(Extracted text):
For about six years between 2006 and 2012 I posted on a website the Southern Baptist clergy sex abuse cases that were publicly reported. During that time, I put together a small database of 167 cases, many with multiple victims.
With every case, I wondered: “Will this be enough? Will this finally be enough that Southern Baptist Convention officials will see the scope and horror of the problem and realize they need to do something?”
It never was. It was never enough.
Other bloggers also began posting Southern Baptist clergy sex abuse stories. And I wondered again, “Would it ever be enough?”
But it never was.
Last February, the Houston Chronicle and San Antonio Express-News published the first part of their “Abuse of Faith” series, documenting 700 victims who reported having been sexually abused by Southern Baptist clergy and church leaders.
Recent proposals “appear oriented more toward saving face for SBC officials than toward genuinely protecting kids.”
Yet again I wondered, “Would these 700 be enough?”
They weren’t.
Just since February, more than 350 others have contacted the newsrooms with still more stories of sexual abuse in Southern Baptist churches.
So far, it’s still not enough.
The “Abuse of Faith” series has run five more parts, and countless other media outlets have further dispersed this “sordid tale” of systemic institutionally-enabled horror.
Yet none of it has been enough to prod SBC officials into taking meaningful action. Nor is there any word on how the SBC will undertake the process of rectifying the incalculable harm done to so many lives.
Of course, it is too late for some. Lives have been lost to suicide because the trauma of clergy sex abuse is so great.
In response to such massive media exposure and in anticipation of the June 11-12 SBC annual meeting in Birmingham, the denomination’s executive committee announced proposals for the creation of a standing credentials committee to “make inquiries of churches” and for a now-simplified version of the problematic constitutional amendment on sexual abuse.
But these are bare half-measures at best, with too many unknowns and too little transparency. They appear oriented more toward saving face for SBC officials than toward genuinely protecting kids.
With no firm processes in place, nor even any indication that the credentials committee would assess reports from individual survivors, we are left to wonder: will survivors still have to muster media attention before the committee and other SBC leaders are moved to even consider actions to address clergy and church sexual abuse?

(Given request): In the piece on Southern Baptist clergy sex abuse, how many cases did the writer's database hold?

(Data provided):
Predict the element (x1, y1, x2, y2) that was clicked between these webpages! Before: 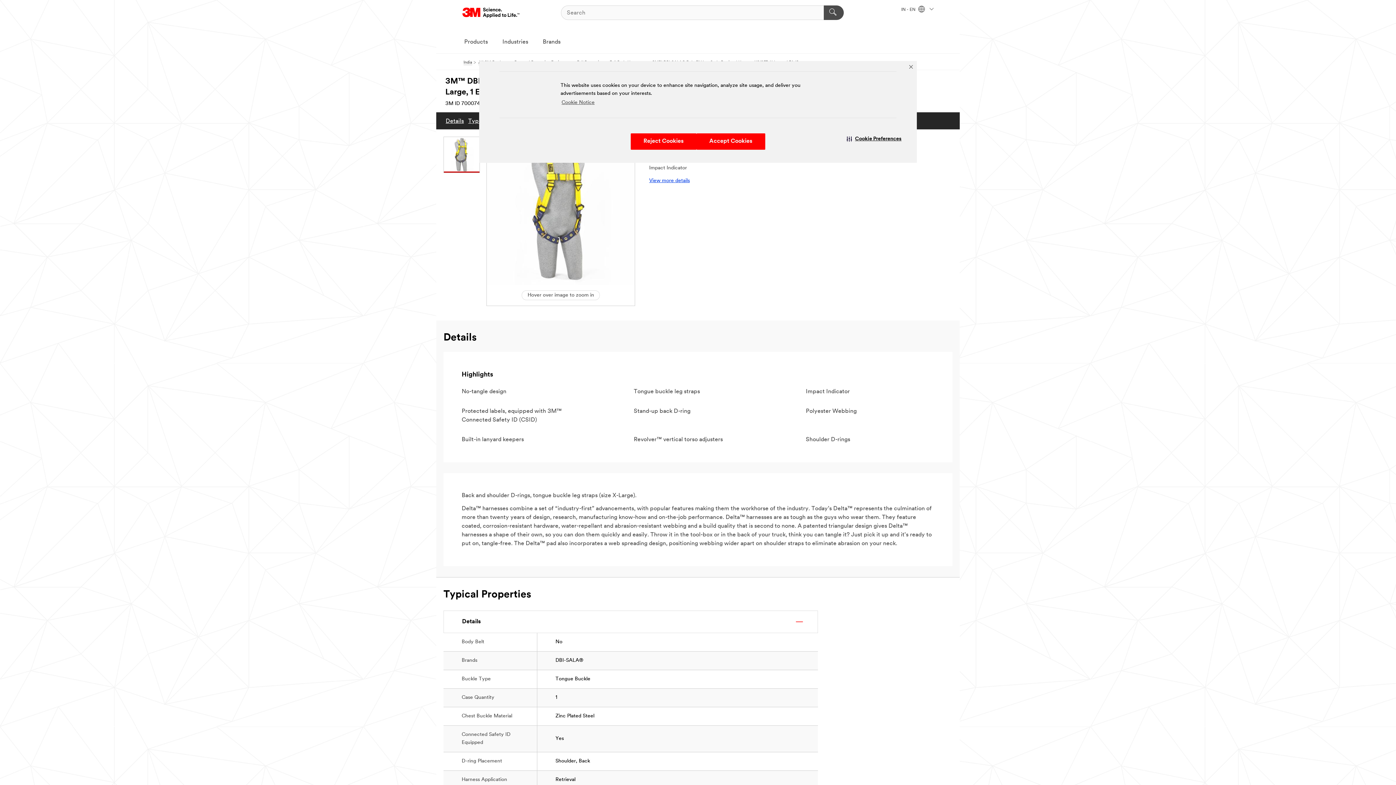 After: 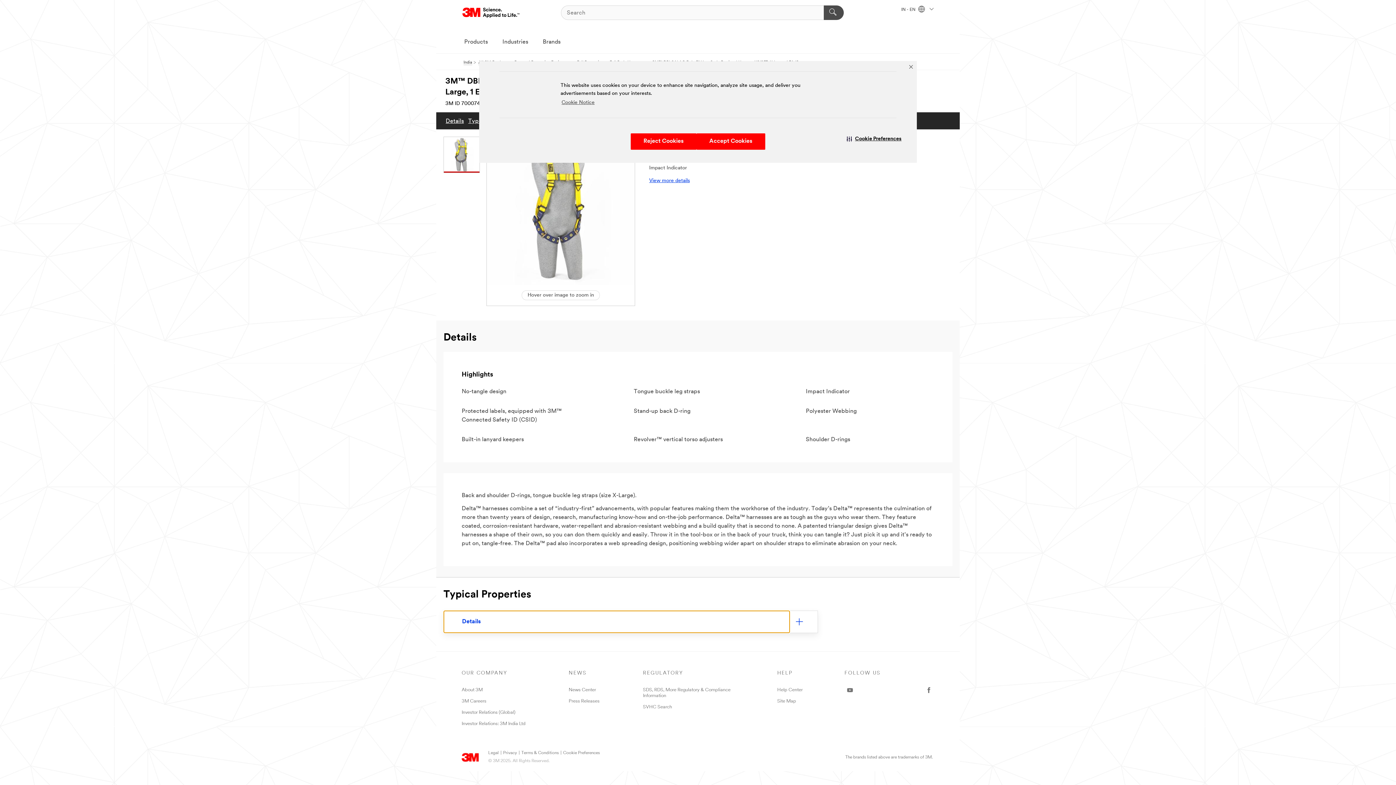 Action: bbox: (444, 611, 789, 633) label: DetailsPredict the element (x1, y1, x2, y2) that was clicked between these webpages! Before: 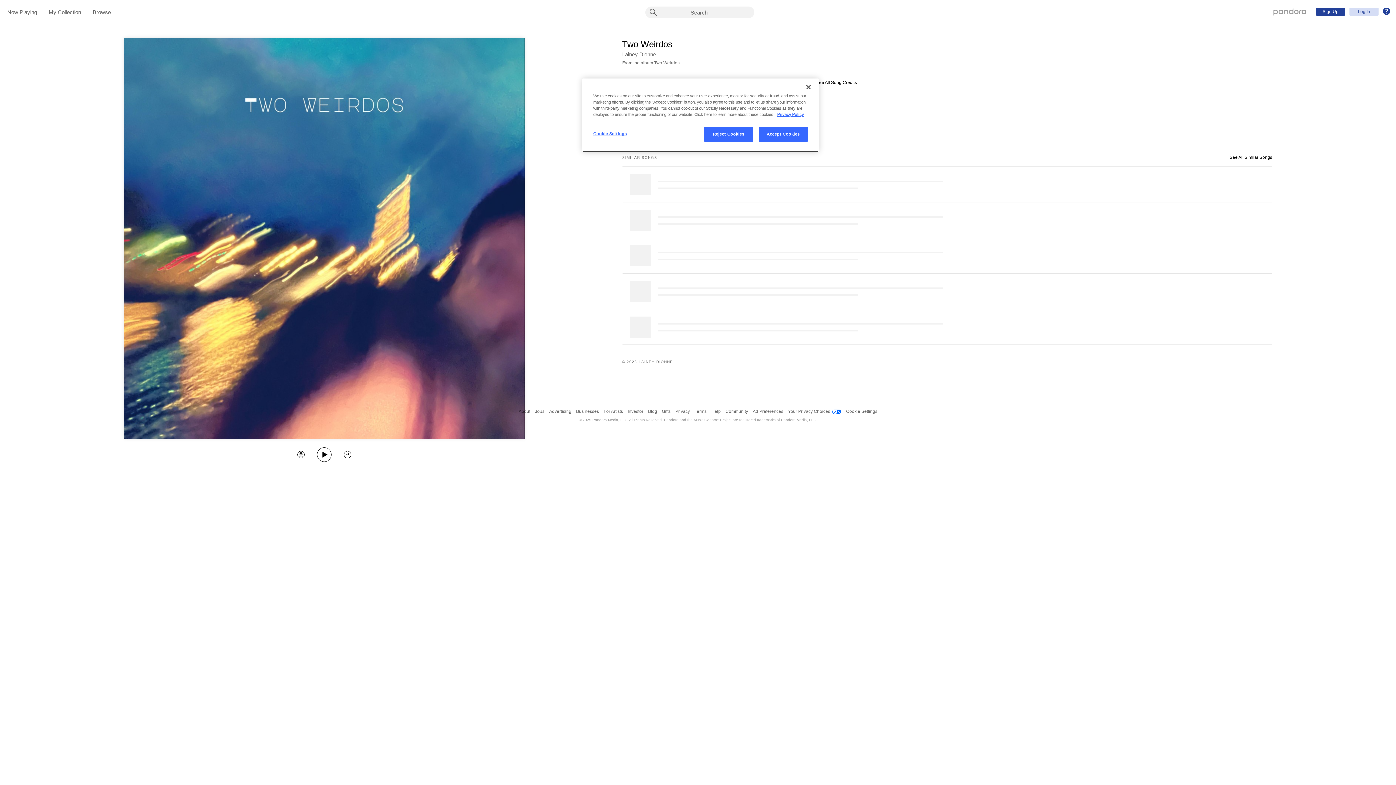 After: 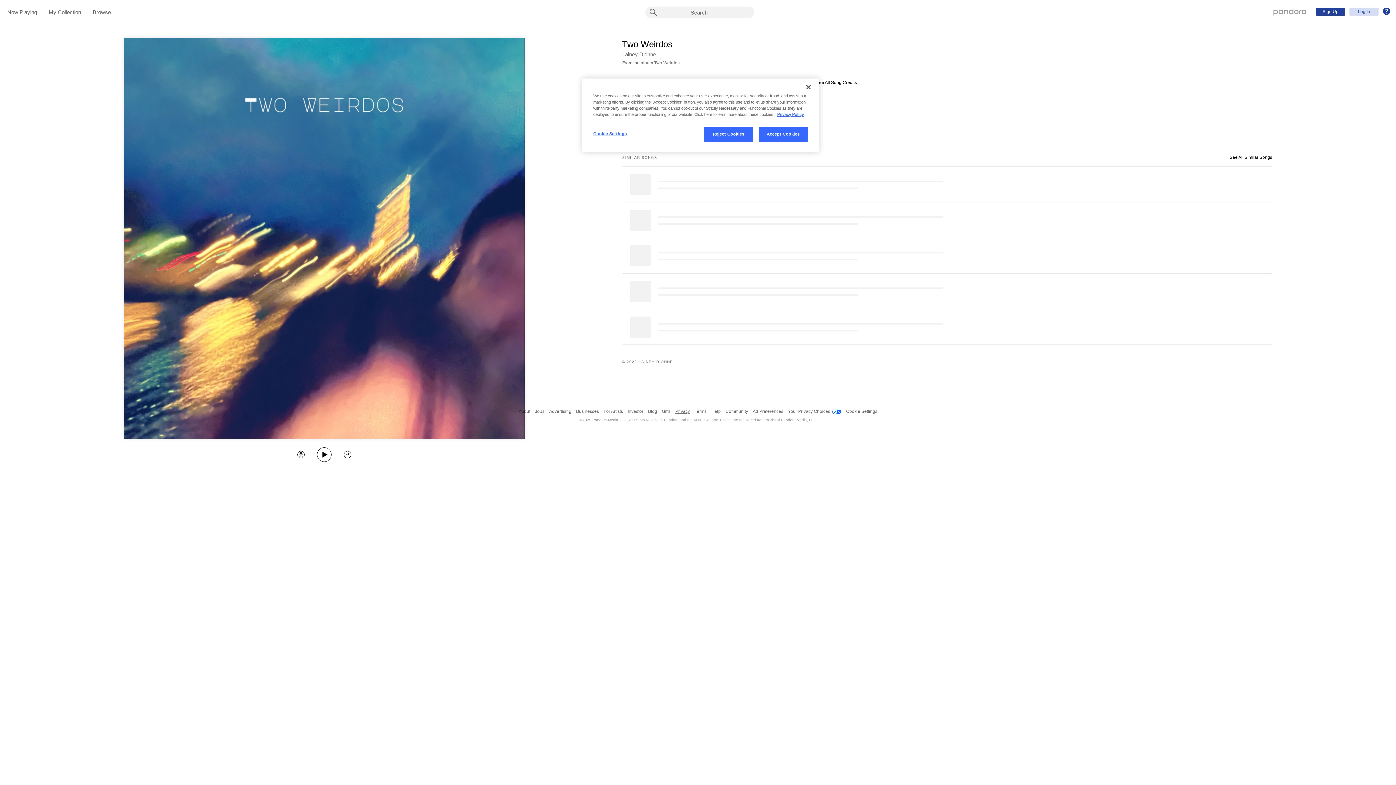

(Solved problem): 167 cases